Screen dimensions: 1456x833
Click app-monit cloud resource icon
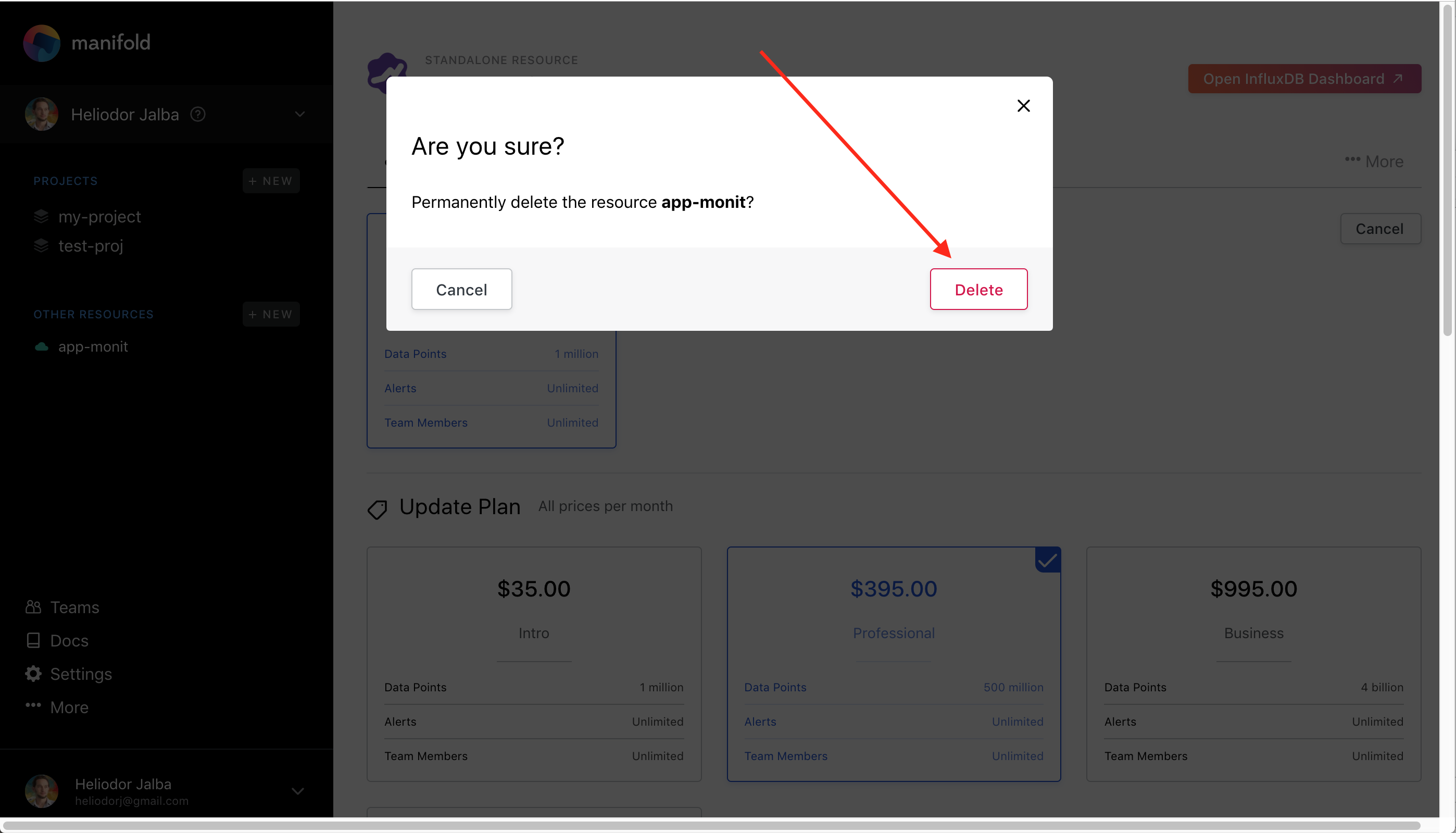click(x=41, y=347)
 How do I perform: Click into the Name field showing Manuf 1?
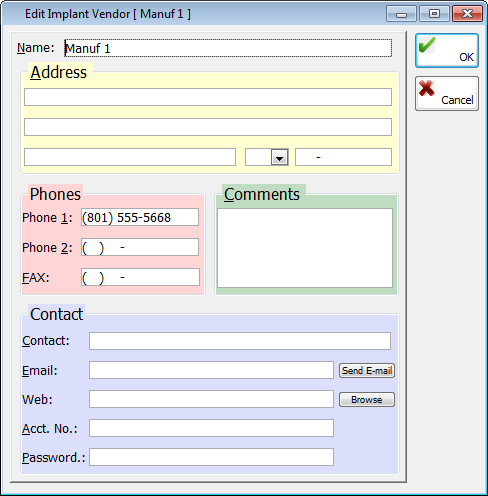[x=228, y=48]
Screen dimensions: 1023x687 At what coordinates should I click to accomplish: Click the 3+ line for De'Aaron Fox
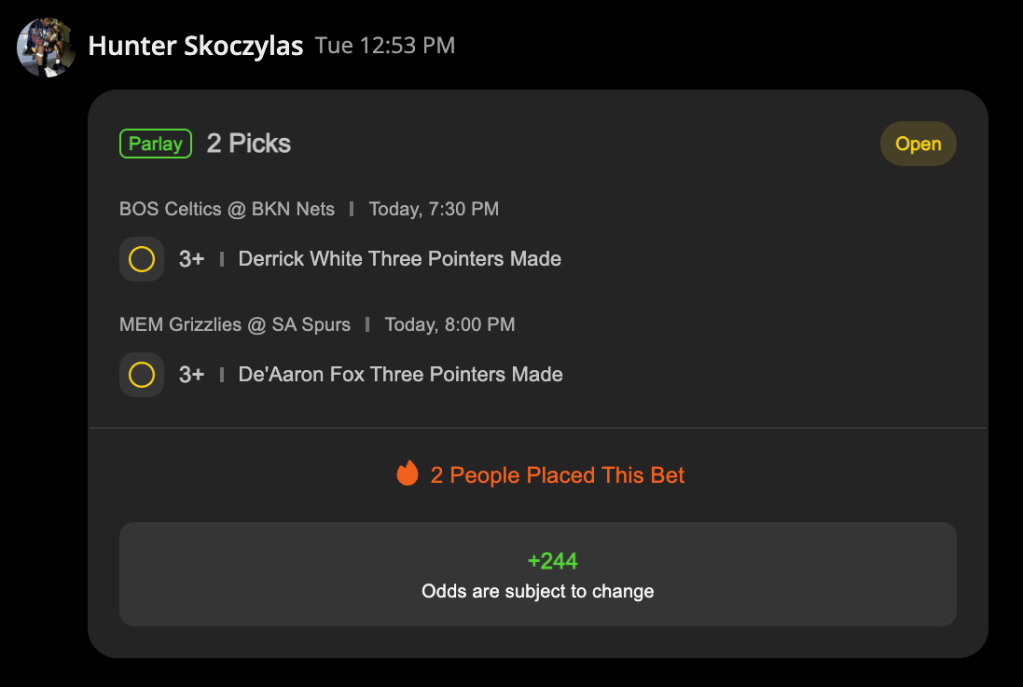(192, 374)
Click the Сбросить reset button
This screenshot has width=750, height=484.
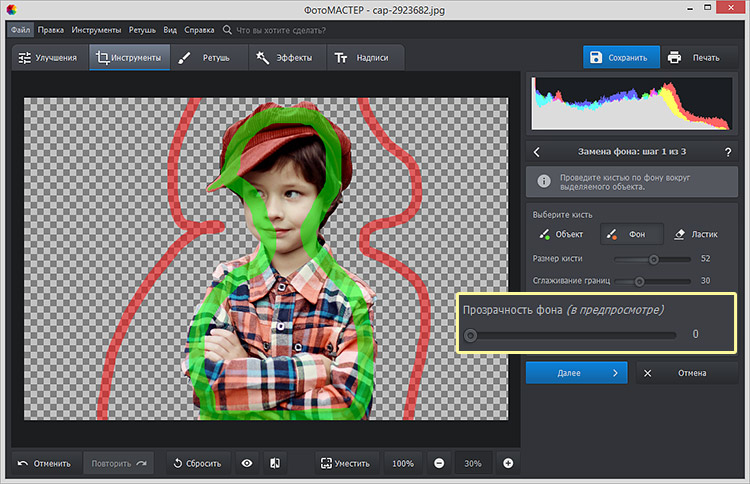point(197,463)
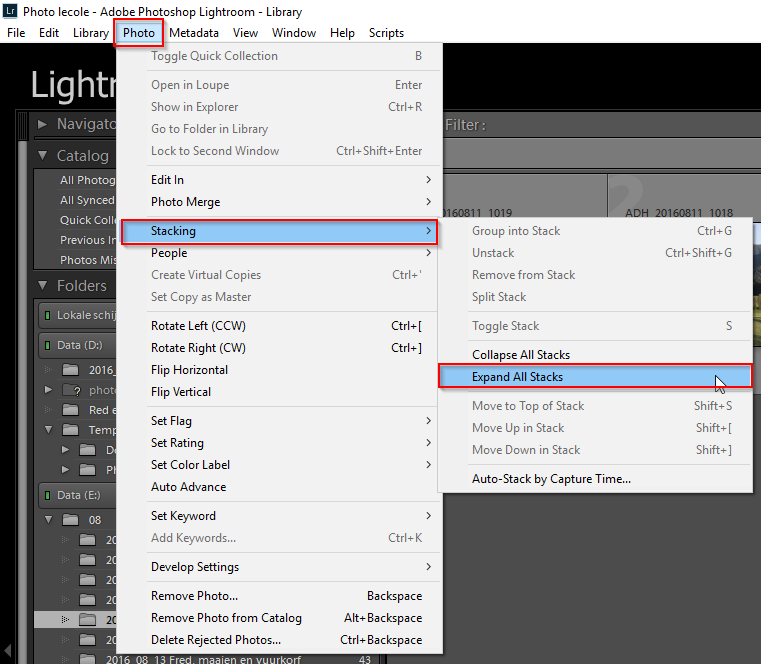Open the Set Color Label submenu
761x664 pixels.
pos(190,465)
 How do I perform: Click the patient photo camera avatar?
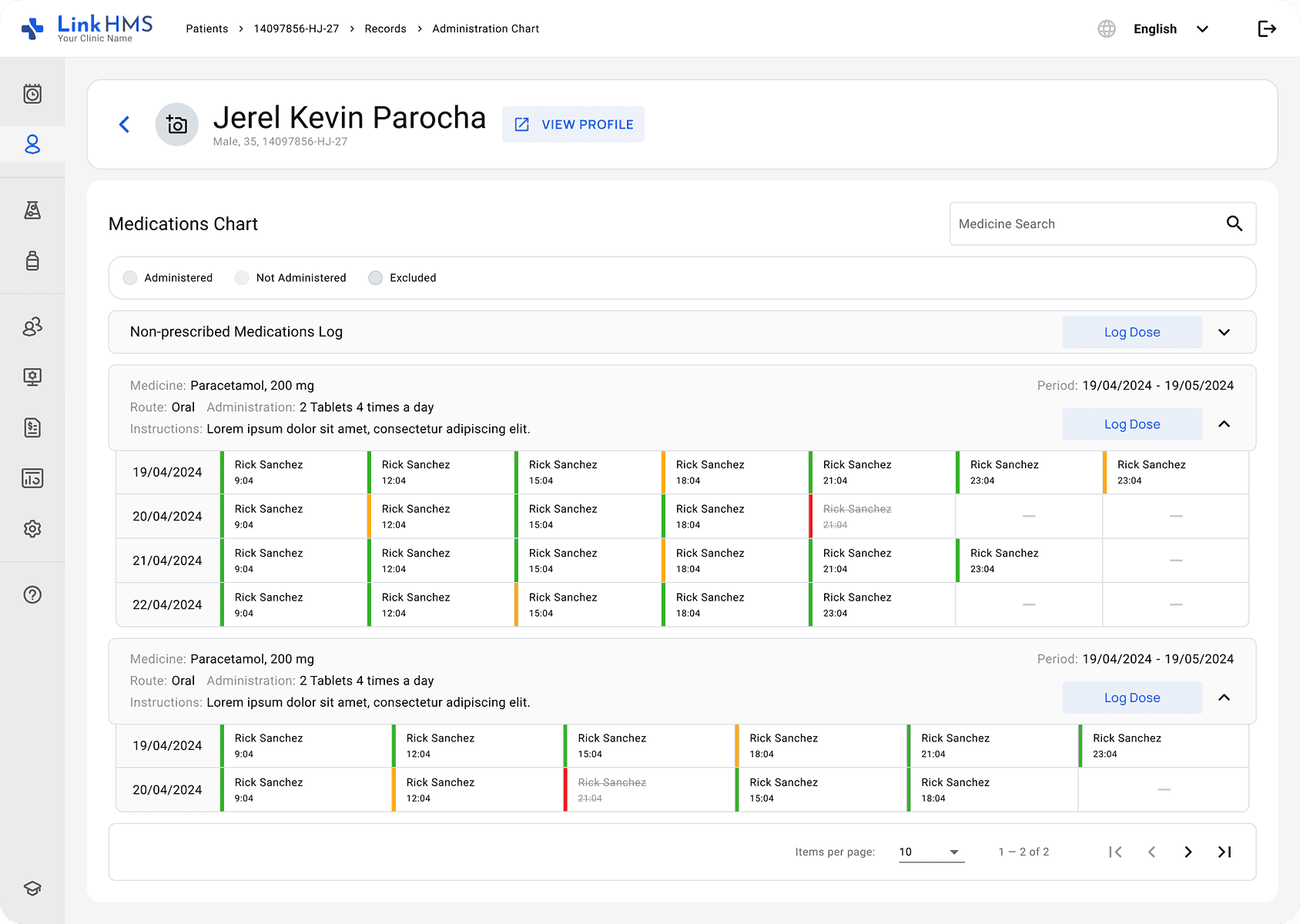(177, 125)
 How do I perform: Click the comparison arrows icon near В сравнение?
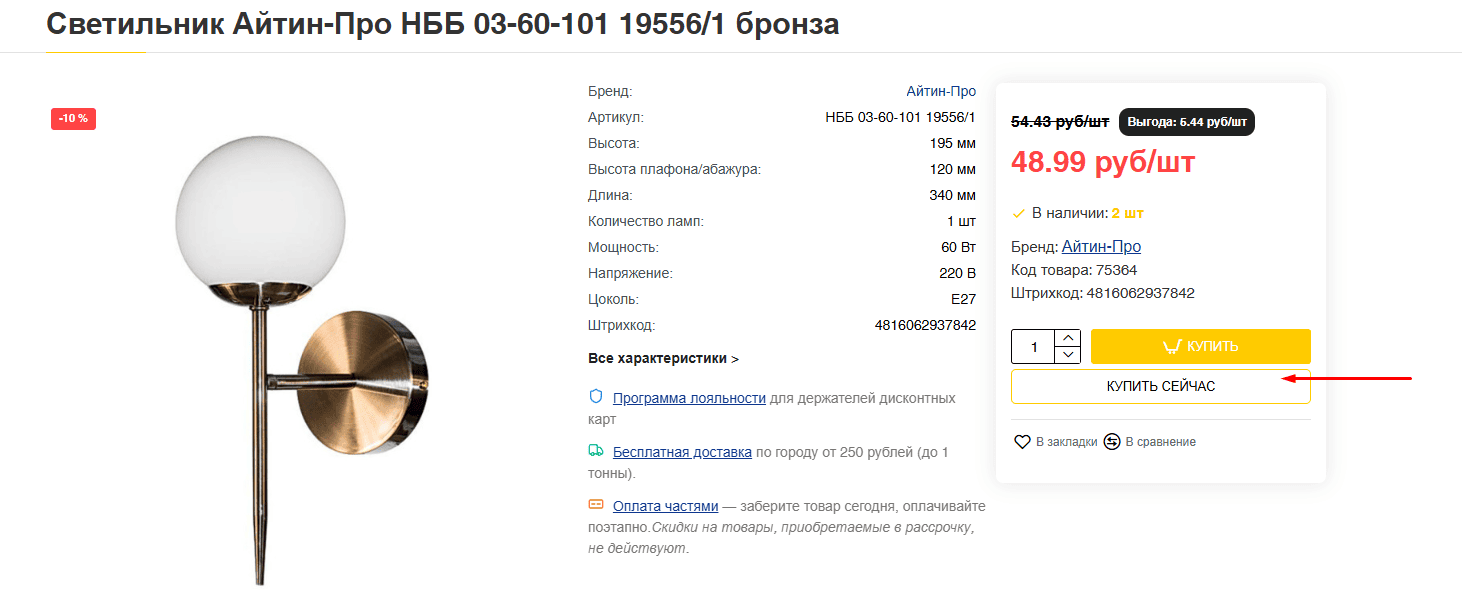pos(1112,441)

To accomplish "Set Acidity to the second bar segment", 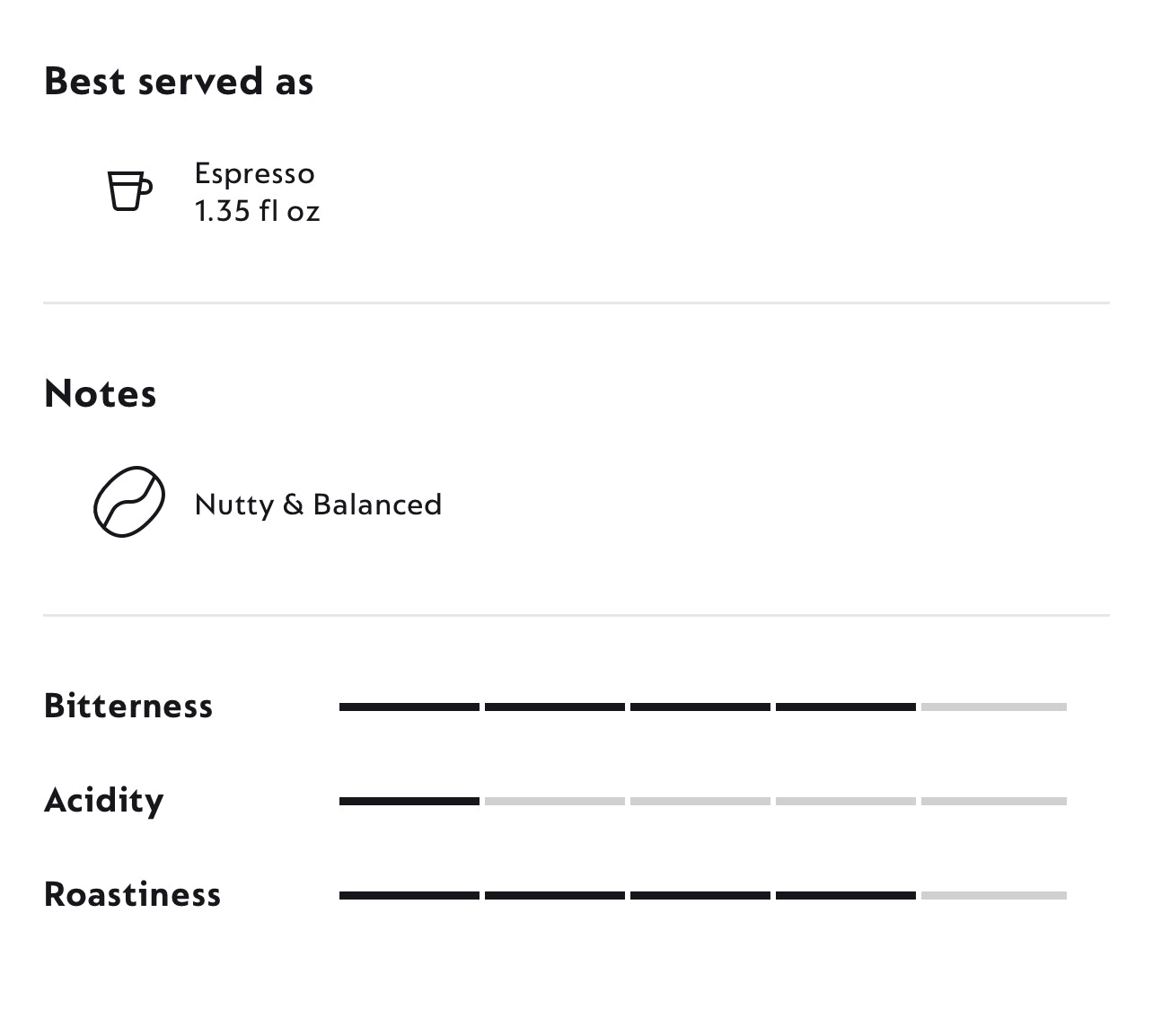I will (555, 802).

◆ **TASK BRIEF**
Every line above between the one containing "How do I perform: Click into" and the one containing "Click the Сбросить reset button", those two included, is to be printed exactly. No pictures go into the copy.

◆ **EXERCISE SOLUTION**
 How do I perform: Click into the Name field showing Manuf 1?
[x=228, y=48]
Screen dimensions: 1023x687 At what coordinates should I click to accomplish: Click the 3+ line for De'Aaron Fox
(192, 374)
Click the Сбросить reset button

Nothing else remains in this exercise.